Every entry gets copied exactly. No images go into the copy.

[Opening TASK INPUT section]

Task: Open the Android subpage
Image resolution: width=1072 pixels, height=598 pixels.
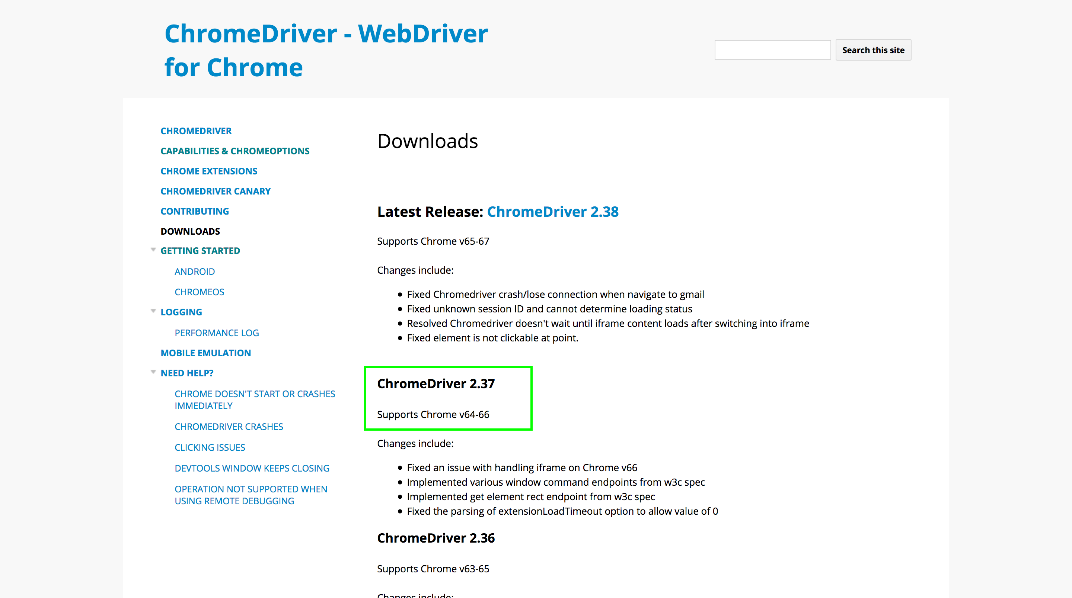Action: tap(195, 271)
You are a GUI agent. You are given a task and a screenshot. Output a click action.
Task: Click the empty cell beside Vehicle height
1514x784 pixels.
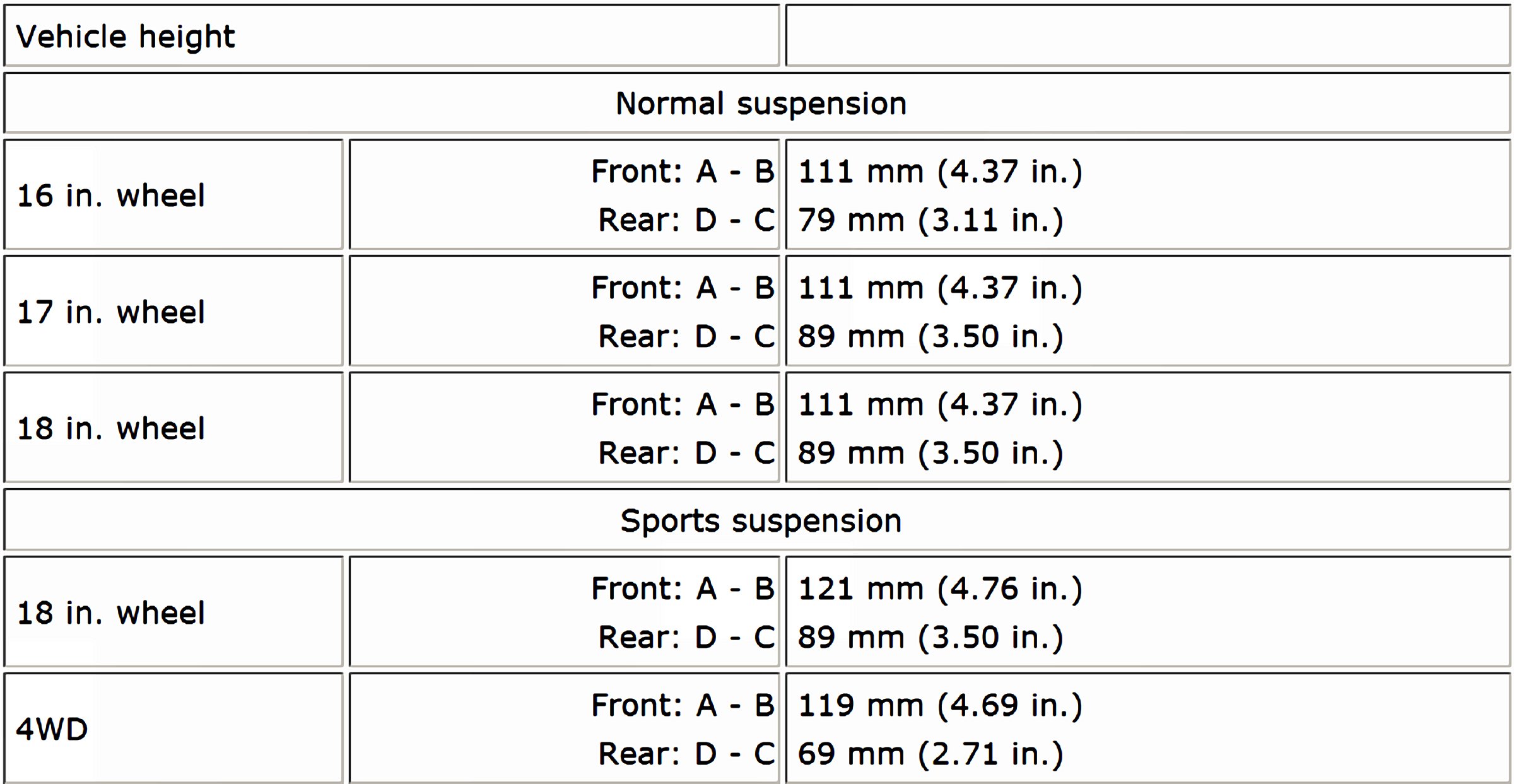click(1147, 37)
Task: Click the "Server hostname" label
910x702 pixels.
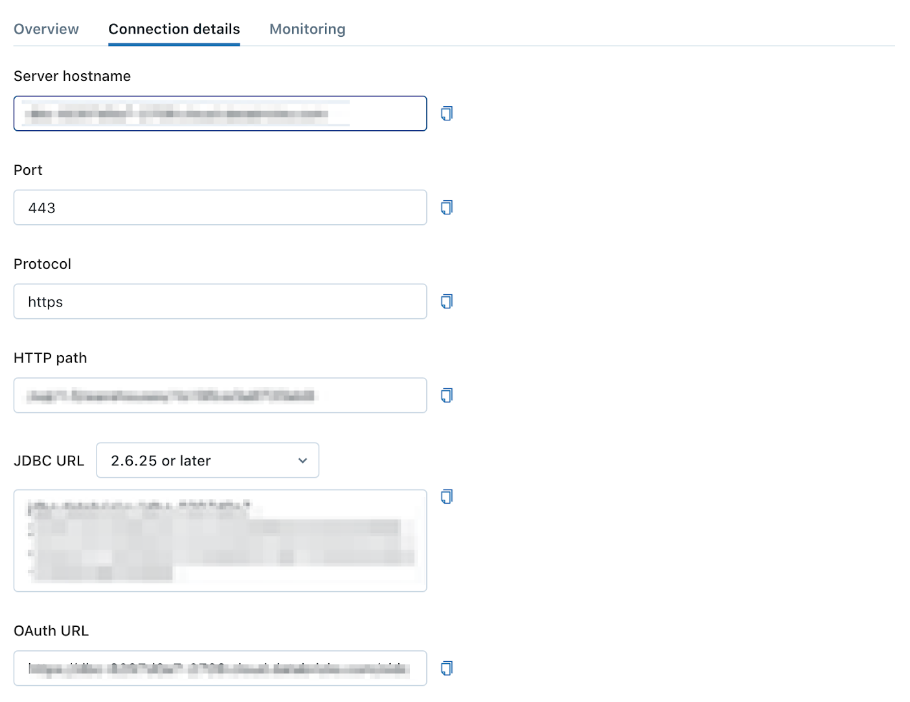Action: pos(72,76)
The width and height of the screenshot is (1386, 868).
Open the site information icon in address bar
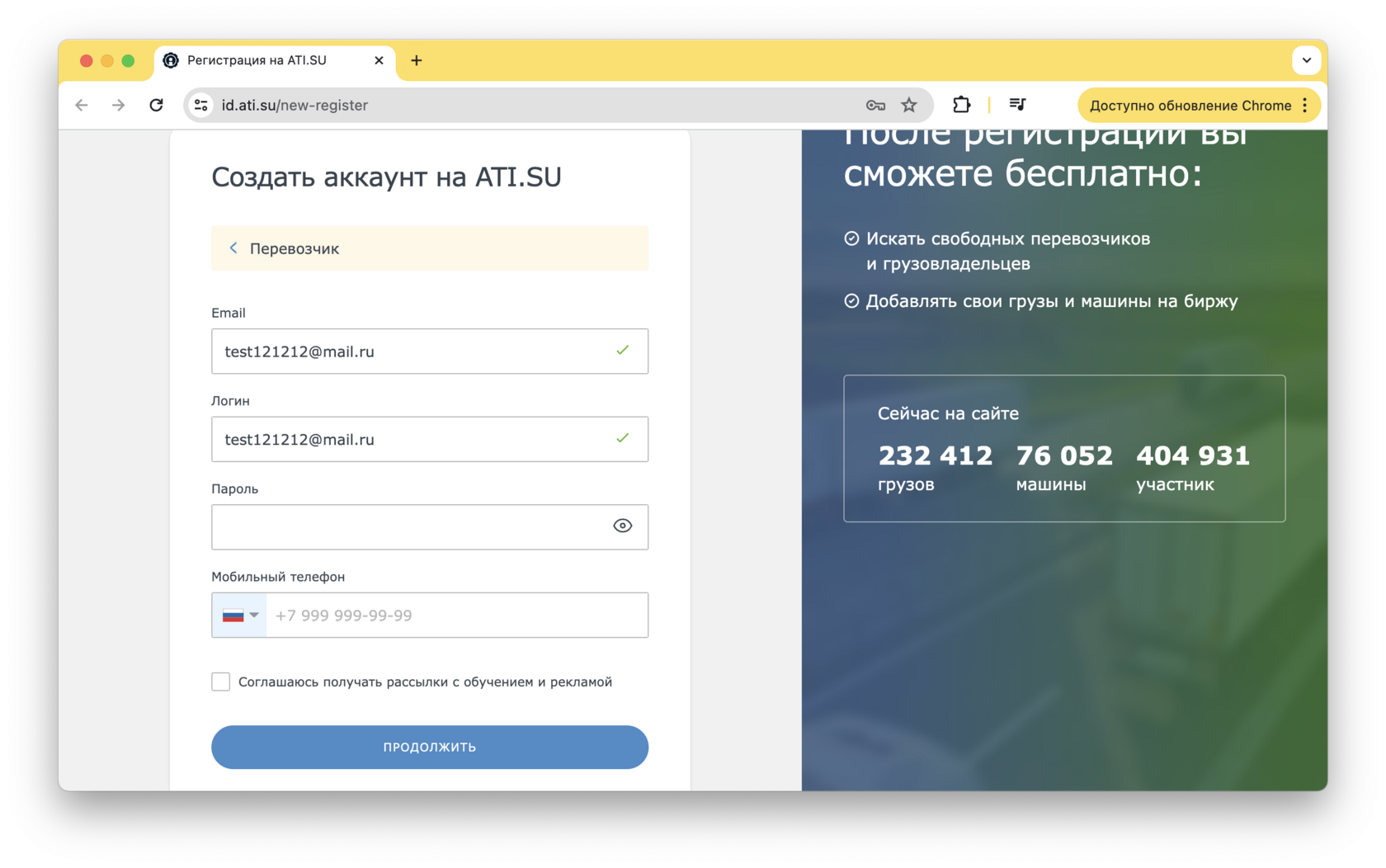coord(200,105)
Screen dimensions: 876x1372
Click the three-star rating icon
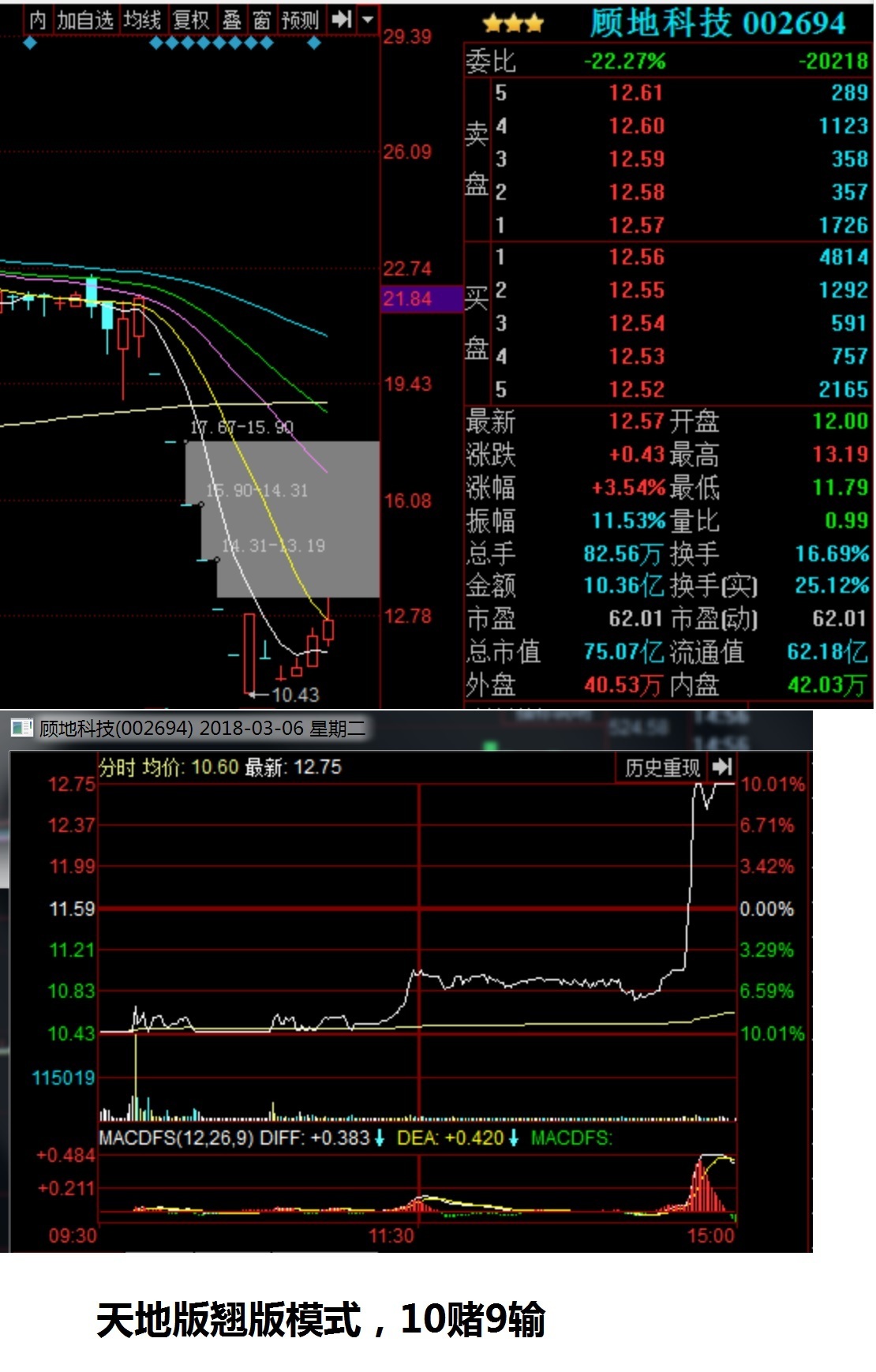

[Closing TASK INPUT section]

EXERCISE RESPONSE »
Task: Open the Android subpage
Image resolution: width=1072 pixels, height=598 pixels.
Action: tap(195, 271)
You are a GUI agent. You are given a task and a screenshot. Output a click action.
Task: Click the empty cell beside Vehicle height
1514x784 pixels.
click(1147, 37)
Task: Click the "Server hostname" label
910x702 pixels.
Action: pos(72,76)
The width and height of the screenshot is (1386, 868).
Open the site information icon in address bar
coord(200,105)
Screen dimensions: 876x1372
Click the three-star rating icon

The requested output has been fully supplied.